Reviewed for EH.NET by John H. Wood, Department of Economics, Wake Forest University.
Allan Meltzer has given us a thorough history of the Federal Reserve’s monetary policy from its founding in December 1913 to the Treasury-Federal Reserve Accord in the spring of 1951. Several excellent descriptive and critical studies of various parts of this period of the Fed are available, led by a considerable portion of Friedman and Schwartz’s Monetary History. But Meltzer advances our understanding of the Fed in two respects that that I explore in this review: First, he considers all the significant episodes of monetary policy, usually in more detail than can be found elsewhere. This book must be the starting point for future studies of Federal Reserve monetary policy, not only for the period covered by the book, but also for the succeeding fifty years because the Fed’s organization and most of its beliefs and procedures were developed in the earlier period. The second main contribution is an extension of the first. Meltzer makes unequalled use of the unpublished minutes, correspondence, and other internal papers of the Federal Reserve Board and the Federal Reserve Bank of New York. He takes us further behind the scenes of policymaking.
This review seeks to locate the book in the literature on the Fed, a task made easier by Meltzer’s recognition of previous work and the absence of radically new interpretations. He supports the positions that have been associated with monetarist criticisms by Friedman and Schwartz and his work with Karl Brunner since the 1960s, especially the Fed’s lack of understanding of its role in the economy and its obsession with financial markets, commercial bank free reserves in particular. His support is in the form of information about the ideas, institutions, and personalities behind actions and inactions that are well known. We are told that the inflation and deflation of 1919-21, the Great Depression of 1929-33, the recession of 1937-38, and the post-World War II inflation would have been avoided or greatly moderated if the Fed had make money grow at a constant rate, as Friedman proposed (1959, 92) or as adjusted for velocity and inflation as Meltzer proposed (1984).

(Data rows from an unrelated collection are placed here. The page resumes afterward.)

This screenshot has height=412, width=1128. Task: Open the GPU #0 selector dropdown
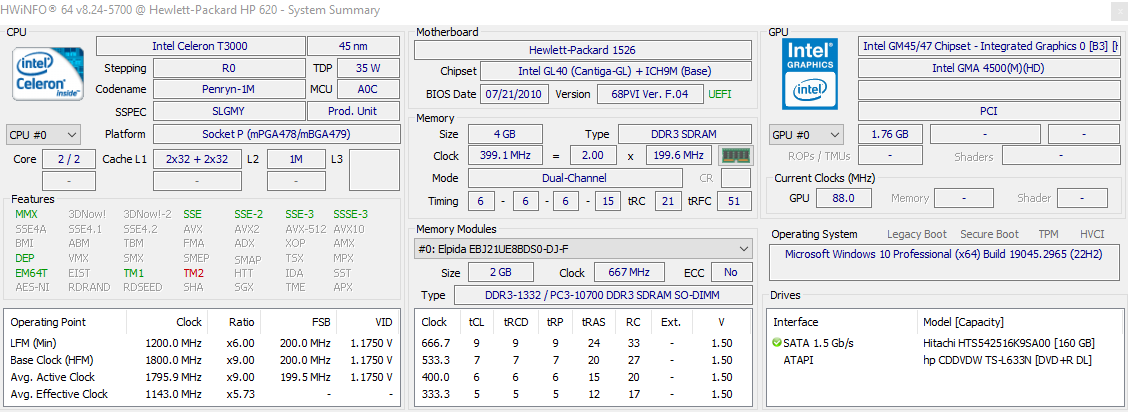click(806, 135)
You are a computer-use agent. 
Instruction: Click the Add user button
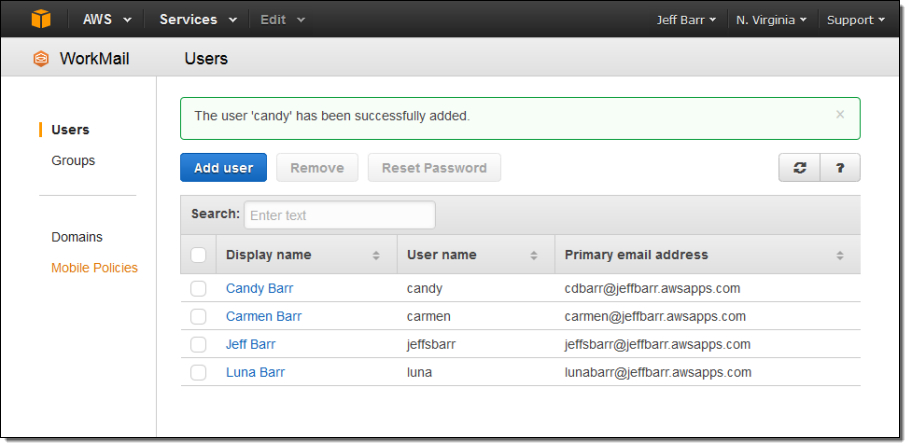[223, 168]
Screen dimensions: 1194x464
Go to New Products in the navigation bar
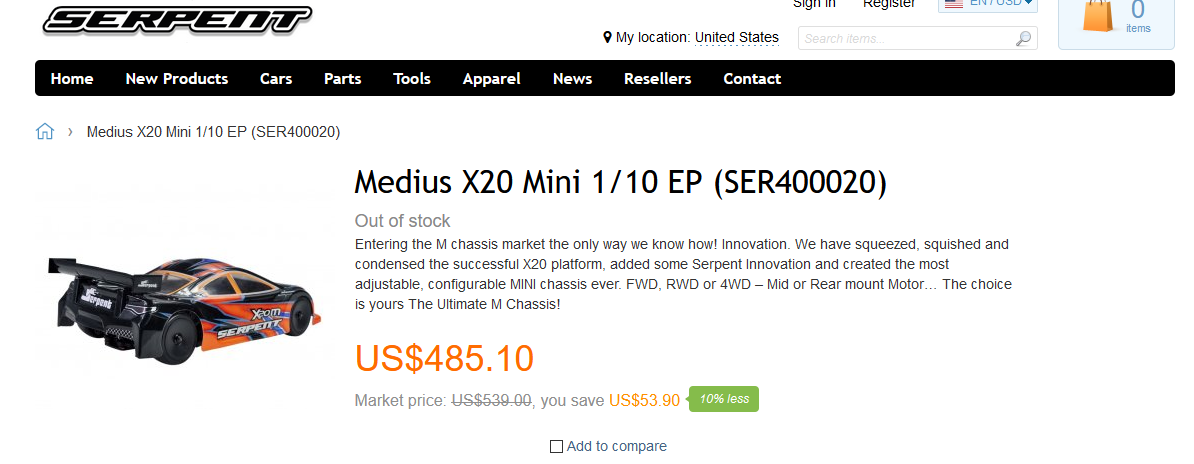[177, 78]
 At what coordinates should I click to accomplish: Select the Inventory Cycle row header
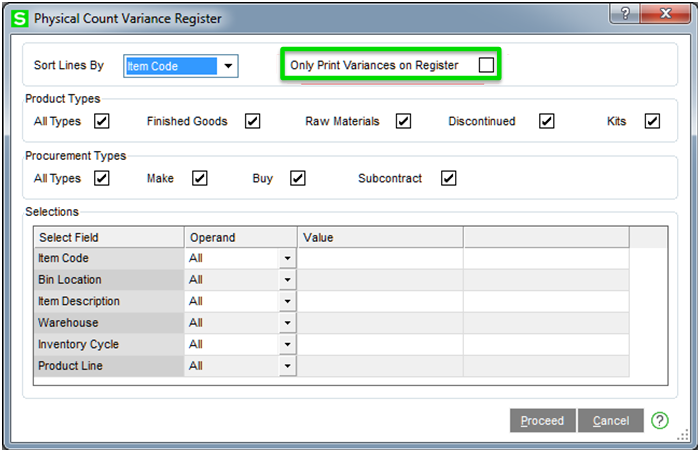point(109,344)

Whether or not we accept these conclusions, Meltzer enables us to increase our understanding of the Fed’s intentions, or rather the intentions of different parts of an institution that was at war with itself.

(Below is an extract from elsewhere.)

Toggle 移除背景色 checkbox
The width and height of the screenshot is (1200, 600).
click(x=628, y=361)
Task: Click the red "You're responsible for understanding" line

The new material may be the book’s most important contribution to research because it adds to the information available for the study of the policy preferences of different interests in the Federal Reserve and their effects on decisions. Internal conflicts often involved battles for control between the Board in Washington and the regional Reserve Banks. The Federal Reserve Act of 1913 was vague about control. The powers of the Fed — particularly discounting and open-market operations — were vested in the Banks under the Board’s supervision. The extent of this supervision — broad or, as the Banks complained, amounting to the micro-management of a central bank from Washington — was the main source of these conflicts, which spilled over into policy decisions. It is also possible that policy differences between the Board and the Banks, especially New York, were partly due to the knowledge and interests arising from their political and economic environments. Given the importance attached to these differences, I would like to have seen more attention paid to their possible reasons beyond institutional grasps for power. It is no surprise to find the Board more sympathetic to (or under the thumb of) the Treasury during the latter’s pressures for continued bond supports after the two world wars. Less expected, perhaps, was the Board’s greater skepticism of market forces. Its preference for controls over interest rates helped to rationalize its support for Treasury low-interest programs. But the Board also differed from New York in believing that controls could control stock speculation in 1928-29 without impinging on “legitimate” credit. Havrilesky (288-331) found that the Banks’ greater reliance on interest rates continued in the second half of the century. Might those, like the New York Fed, who are immersed in the financial markets repose more trust in their operation, specifically in the efficacy of interest rates as rationing devices, compared with credit controls? On the other hand, this tack may not be appealing to monetarists who already find the Fed too sensitive to markets and interest rates. Meltzer finds that a good deal of the Board’s criticism of the New York Bank after the Crash was motivated more by concern for control than different perceptions of economic relations (289).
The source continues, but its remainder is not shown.